— TRY IT —
A verbatim reproduction of the lines below, from the line containing "Council of Europe Convention" through the line containing "AI4Lawyers (114, 284)", both ends included, is the whole required output.

┌─ AVAILABLE RECORDS

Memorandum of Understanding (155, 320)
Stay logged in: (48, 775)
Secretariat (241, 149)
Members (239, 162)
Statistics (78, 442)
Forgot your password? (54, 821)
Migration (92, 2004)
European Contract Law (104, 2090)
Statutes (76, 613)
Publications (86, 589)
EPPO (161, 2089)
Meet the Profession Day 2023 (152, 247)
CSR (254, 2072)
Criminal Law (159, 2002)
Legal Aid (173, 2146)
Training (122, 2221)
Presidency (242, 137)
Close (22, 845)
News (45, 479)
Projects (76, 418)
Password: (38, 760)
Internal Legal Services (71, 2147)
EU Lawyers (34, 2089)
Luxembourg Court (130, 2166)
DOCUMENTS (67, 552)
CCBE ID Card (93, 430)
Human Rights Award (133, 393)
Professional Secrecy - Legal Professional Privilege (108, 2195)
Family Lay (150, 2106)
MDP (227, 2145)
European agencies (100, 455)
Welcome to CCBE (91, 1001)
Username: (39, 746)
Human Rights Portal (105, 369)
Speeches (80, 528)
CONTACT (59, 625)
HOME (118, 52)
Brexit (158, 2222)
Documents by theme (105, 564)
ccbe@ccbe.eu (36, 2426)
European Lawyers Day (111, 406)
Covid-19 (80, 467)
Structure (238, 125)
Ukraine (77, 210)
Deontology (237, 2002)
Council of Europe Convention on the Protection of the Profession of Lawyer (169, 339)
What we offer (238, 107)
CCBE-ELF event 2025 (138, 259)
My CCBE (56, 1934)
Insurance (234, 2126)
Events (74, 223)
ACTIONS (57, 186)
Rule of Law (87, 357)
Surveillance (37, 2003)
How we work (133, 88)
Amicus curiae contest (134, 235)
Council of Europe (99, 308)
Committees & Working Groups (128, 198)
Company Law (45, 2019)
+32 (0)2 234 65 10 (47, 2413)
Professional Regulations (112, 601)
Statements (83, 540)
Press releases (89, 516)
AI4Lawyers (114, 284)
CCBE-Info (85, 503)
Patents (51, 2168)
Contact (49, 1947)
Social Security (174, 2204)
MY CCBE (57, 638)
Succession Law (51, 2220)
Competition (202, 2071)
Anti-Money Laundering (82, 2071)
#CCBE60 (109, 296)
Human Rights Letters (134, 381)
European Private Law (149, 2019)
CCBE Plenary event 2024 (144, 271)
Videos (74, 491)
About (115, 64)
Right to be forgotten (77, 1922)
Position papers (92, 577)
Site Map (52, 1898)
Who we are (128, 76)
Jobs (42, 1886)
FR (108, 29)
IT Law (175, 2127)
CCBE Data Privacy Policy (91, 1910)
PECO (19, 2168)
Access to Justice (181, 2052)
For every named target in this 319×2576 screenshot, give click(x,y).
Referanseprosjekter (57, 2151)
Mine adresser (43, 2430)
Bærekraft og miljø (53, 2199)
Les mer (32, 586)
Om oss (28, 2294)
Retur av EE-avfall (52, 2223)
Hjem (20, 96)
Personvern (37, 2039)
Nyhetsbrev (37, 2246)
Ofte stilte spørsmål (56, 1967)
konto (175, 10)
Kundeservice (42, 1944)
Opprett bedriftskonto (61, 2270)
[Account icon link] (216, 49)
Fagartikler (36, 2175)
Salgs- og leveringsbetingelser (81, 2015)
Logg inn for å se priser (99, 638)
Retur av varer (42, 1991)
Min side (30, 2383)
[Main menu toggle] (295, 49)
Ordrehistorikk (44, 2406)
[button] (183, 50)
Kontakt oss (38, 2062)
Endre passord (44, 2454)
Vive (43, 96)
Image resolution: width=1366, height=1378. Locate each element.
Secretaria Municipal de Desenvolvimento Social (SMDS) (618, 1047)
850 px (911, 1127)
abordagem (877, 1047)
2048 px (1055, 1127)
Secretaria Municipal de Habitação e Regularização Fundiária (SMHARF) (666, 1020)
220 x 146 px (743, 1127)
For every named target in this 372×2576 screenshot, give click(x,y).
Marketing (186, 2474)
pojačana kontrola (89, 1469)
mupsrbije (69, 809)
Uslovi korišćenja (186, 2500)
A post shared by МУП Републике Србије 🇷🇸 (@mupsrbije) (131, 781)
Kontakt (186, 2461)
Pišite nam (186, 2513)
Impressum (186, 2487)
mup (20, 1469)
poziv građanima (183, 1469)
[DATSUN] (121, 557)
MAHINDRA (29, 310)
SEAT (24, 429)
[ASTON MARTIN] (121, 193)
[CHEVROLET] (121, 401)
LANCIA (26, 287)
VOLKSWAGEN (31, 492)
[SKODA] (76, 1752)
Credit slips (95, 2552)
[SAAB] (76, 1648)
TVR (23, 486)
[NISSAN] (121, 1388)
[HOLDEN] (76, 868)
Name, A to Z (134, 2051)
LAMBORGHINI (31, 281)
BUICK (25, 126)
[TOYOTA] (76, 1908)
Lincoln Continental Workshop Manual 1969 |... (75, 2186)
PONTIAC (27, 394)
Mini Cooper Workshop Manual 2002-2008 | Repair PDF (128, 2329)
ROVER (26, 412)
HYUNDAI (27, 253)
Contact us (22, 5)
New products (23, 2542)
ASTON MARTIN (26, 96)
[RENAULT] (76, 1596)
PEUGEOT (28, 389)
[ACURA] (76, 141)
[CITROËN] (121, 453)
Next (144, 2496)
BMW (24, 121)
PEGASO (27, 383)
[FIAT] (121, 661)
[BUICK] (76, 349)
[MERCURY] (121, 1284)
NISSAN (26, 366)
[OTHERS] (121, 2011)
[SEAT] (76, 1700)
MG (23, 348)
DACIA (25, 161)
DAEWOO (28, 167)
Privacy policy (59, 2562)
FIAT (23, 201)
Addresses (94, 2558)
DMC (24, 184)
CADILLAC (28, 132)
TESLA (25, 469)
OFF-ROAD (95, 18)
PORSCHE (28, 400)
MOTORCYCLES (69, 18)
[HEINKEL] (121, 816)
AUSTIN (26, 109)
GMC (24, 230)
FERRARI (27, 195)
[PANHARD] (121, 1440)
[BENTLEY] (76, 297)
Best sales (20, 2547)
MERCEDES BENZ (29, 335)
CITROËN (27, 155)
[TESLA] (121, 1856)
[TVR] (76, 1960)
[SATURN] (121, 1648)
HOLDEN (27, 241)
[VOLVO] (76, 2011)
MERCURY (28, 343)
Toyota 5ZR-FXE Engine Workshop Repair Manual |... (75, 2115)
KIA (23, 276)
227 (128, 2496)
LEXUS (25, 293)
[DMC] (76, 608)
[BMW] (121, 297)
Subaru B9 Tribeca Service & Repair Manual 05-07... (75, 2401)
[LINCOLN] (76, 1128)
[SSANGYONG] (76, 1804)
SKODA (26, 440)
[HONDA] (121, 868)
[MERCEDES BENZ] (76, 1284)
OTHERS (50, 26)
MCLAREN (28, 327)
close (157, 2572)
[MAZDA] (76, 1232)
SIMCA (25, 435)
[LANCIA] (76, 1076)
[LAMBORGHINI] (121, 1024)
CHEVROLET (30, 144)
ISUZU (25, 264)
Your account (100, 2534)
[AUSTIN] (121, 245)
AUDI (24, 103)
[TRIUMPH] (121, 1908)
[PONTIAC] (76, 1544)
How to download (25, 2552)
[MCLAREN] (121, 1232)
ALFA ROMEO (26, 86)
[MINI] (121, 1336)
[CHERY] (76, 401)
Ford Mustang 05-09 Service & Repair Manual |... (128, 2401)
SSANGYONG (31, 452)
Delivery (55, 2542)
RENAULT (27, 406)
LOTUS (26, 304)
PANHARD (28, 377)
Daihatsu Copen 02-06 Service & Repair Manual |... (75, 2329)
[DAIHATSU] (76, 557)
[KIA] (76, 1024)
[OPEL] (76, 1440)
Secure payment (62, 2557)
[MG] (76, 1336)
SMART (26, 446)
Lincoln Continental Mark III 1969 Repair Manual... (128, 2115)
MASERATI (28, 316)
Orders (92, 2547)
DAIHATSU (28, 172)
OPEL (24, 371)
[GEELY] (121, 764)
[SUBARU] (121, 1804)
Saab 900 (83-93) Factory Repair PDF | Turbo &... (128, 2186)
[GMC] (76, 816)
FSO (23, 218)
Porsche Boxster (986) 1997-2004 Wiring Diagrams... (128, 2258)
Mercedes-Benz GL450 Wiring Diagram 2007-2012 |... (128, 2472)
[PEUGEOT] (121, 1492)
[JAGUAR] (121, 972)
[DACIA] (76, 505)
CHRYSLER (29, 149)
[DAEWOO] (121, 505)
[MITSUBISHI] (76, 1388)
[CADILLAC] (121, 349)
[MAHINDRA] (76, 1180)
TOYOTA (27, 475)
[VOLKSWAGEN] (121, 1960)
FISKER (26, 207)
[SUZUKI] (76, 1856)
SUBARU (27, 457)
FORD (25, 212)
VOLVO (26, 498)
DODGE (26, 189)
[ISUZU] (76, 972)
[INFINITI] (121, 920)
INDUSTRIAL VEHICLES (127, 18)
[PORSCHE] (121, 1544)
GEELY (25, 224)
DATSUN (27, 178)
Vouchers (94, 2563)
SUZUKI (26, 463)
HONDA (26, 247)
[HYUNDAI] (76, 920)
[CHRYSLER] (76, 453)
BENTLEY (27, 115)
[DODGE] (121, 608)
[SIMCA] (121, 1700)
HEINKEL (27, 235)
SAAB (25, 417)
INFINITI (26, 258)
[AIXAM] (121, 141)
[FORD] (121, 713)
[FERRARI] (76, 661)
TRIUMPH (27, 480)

└─

— RESULT FOR THIS EXERCISE —
Council of Europe Convention on the Protection of the Profession of Lawyer (169, 339)
What we offer (238, 107)
CCBE-ELF event 2025 (138, 259)
My CCBE (56, 1934)
Insurance (234, 2126)
Events (74, 223)
ACTIONS (57, 186)
Rule of Law (87, 357)
Surveillance (37, 2003)
How we work (133, 88)
Amicus curiae contest (134, 235)
Council of Europe (99, 308)
Committees & Working Groups (128, 198)
Company Law (45, 2019)
+32 (0)2 234 65 10 (47, 2413)
Professional Regulations (112, 601)
Statements (83, 540)
Press releases (89, 516)
AI4Lawyers (114, 284)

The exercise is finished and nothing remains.